David Balland est un cofondateur de Ledger, une licorne française. Le mardi 21 janvier, il est enlevé avec sa femme par un commando armé et violent. Une course contre la montre commence alors. D’un côté, le GIGN, qui cherche les victimes. De l’autre, des volontaires qui traquent l’argent de la rançon pour ne rien lâcher aux criminels. Découvrez l’histoire exclusive de cette Task Force Blockchain, une première en France.
Enlèvement de David Balland (Ledger) : les ravisseurs exigent 10 millions de dollars en cryptomonnaie
Un film d’horreur. Mardi 21 janvier, David Balland et sa femme sont enlevés par un commando armé qui fait irruption dans leur maison, à Vierzon.
Très vite, les ravisseurs montrent une détermination et une violence rares. Ils vont couper un doigt à David Balland et envoyer le film de cet acte de torture aux associés de la victime, Nicolas Bacca et Eric Larchevêque.
Ces derniers reçoivent la vidéo accompagnée d’une demande de rançon de 10 millions de dollars, selon Le Parisien.
Pourquoi David Balland et sa femme ont-ils été pris pour cible ? Parce qu’il a cofondé Ledger en 2014, avec Nicolas Bacca et Eric Larchevêque. Aujourd’hui, Ledger est une licorne française, société valorisée à plus de 1 milliard de dollars, dans le sulfureux secteur des cryptomonnaies.
De quoi faire fantasmer.
Pourtant, David Balland n’est pas le cliché du riche entrepreneur crypto. Cet homme d’une quarantaine d’années, souriant et cordial, n’a pas quitté la petite commune de Méreau (Cher), malgré le succès rencontré. Une simplicité qui contraste avec la violence de son agression.

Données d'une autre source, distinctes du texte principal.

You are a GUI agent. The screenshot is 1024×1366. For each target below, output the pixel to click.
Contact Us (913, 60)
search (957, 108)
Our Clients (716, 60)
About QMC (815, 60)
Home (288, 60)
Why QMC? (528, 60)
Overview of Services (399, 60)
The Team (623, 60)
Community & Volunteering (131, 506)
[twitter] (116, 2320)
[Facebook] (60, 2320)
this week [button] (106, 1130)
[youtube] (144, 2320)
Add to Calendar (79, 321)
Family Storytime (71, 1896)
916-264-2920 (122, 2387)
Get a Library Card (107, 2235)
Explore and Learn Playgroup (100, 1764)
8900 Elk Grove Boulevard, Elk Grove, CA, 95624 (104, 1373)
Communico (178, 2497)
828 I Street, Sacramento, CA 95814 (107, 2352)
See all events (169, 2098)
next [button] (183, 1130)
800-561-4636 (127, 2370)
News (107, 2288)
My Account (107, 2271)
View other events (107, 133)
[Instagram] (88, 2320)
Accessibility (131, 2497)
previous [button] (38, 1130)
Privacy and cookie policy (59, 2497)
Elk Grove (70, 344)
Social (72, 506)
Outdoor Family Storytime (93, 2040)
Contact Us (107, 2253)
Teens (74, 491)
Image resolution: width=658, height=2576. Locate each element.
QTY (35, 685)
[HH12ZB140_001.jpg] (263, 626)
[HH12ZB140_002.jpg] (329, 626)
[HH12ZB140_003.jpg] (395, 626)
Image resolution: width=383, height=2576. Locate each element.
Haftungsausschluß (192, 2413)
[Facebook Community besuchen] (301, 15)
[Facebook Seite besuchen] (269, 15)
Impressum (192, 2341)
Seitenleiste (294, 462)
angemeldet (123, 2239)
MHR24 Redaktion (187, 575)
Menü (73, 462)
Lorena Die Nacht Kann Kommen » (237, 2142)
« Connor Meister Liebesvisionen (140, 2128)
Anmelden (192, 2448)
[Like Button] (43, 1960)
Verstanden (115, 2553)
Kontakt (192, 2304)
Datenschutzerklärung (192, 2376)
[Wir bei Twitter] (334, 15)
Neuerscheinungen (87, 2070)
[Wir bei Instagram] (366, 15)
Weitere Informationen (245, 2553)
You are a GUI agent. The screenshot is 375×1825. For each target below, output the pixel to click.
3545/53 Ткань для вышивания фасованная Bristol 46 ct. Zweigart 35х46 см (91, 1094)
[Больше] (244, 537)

David Balland, cofondateur de Ledger
Après l’enlèvement, les criminels séparent David Balland et sa femme dans 2 cachettes différentes en attendant le paiement de la rançon : elle dans l’Essonne, lui près de Châteauroux, à 200 km l’un de l’autre.
Du côté de Ledger, on prévient les forces de l’ordre et une partie de l’argent demandé par les ravisseurs leur est versée afin de gagner du temps, au moins 3 millions de dollars selon nos informations.
La course contre la montre est lancée. Les gendarmes du GIGN traquent les kidnappeurs à travers toute la France.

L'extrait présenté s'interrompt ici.